Lachelle Moore, who has a full first and last name, provided an more coherent, yet somehow crazier, quote to the press. “What’s so wonderful about Reborns is that, um, they’re forever babies,” said Moore. Yep, that is crazy!

Too expensive (up to $4,000 a Reborn!) to be purchased ironically, these dolls must be marketed and sold to women who truly appreciate the meticulous crafting of these baby dolls, which may very well be more time-consuming than growing a real human. The Reborns’ hair “is rooted in the head strand by strand, a process that can take 30 hours,” the Today Show reported. “To add realism, some purchasers opt for a heartbeat and a device that makes the chest rise and fall to simulate breathing.”

Well, I am sold and now ready to spend over a month’s salary on this. Now all that remains is for me to pick out a creepily realistic non-real baby for adoption. Let’s get Reborn! Below, an annotated gallery of Reborn babies:

There’s something particularly soul-crushing about staring into the bright, wide eyes of a baby human being and knowing full well that it took some crazy woman in Scotland 30 hours to sew each individual hair into its scalp.

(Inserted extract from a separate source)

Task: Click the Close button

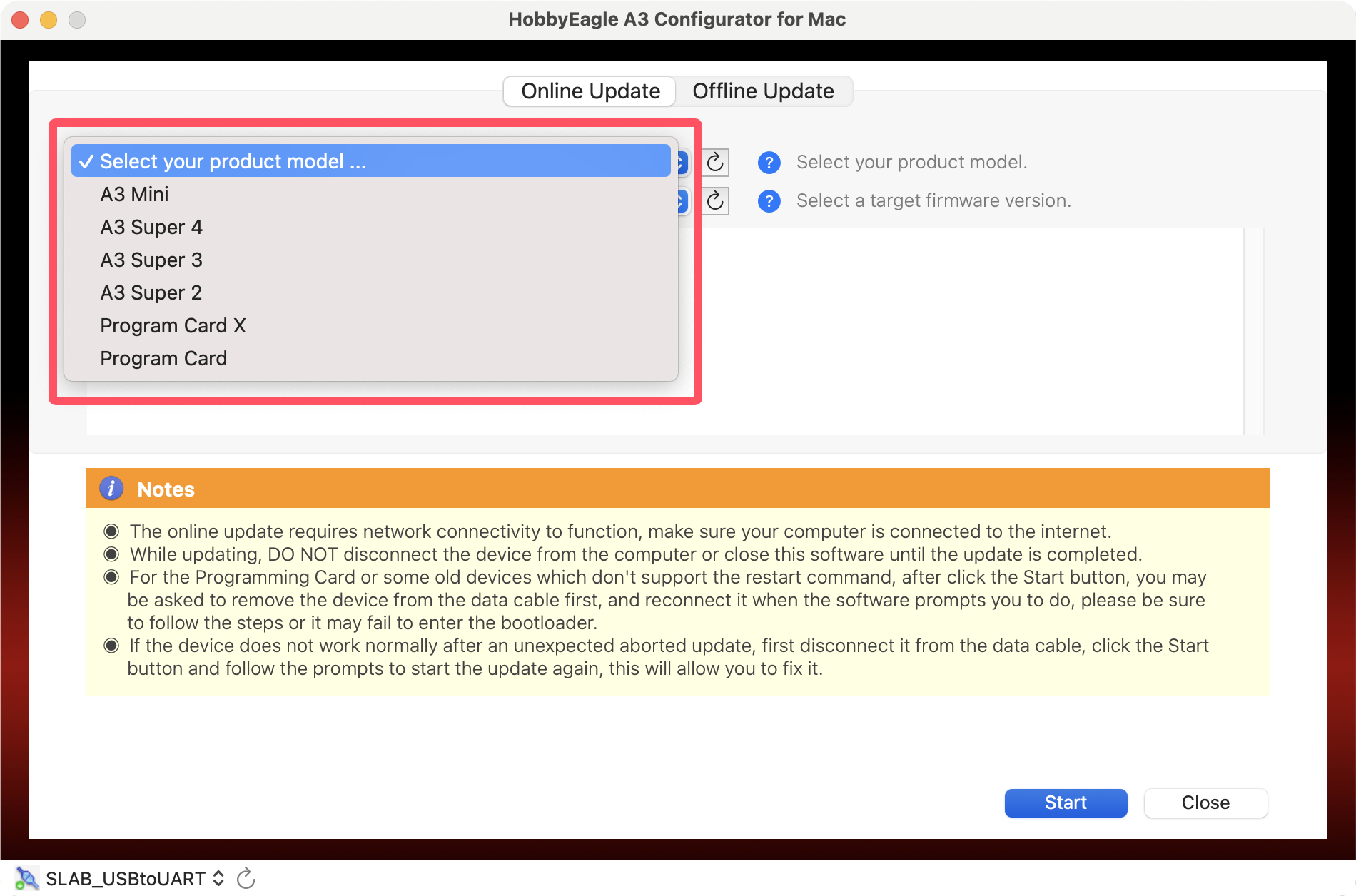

Why is every single one of these Reborns Caucasian as the driven snow? Oh, I know, because some crazy lady heard on FOX News that in the future there will be no pure white people and everyone will be a Mixed so we need to preserve the memory of our Hwhaaite Babies by carefully calibrating their birth weights and placing magnets inside their mouths to replicate pacifier suckling, the way white people do it, as G-d intended. Okay, makes sense!

I wonder if real Reborn enthusiasts commission babies to estimate what their son or daughter would have looked like with, you know, their highschool sweetheart or their Blockbuster video clerk or whatever? Oh, nevermind, of course they do. Baby “Ella” here has your hair, but Valued Team Member “Jason”s eyes!

Baby “Maddie,” for those who always wanted to birth a baby-sized18th-century Dandy Fop but simply never had the time.

Baby “Natasha,” specifically crafted for those moms who want their Reborns to appear Re-dead, already!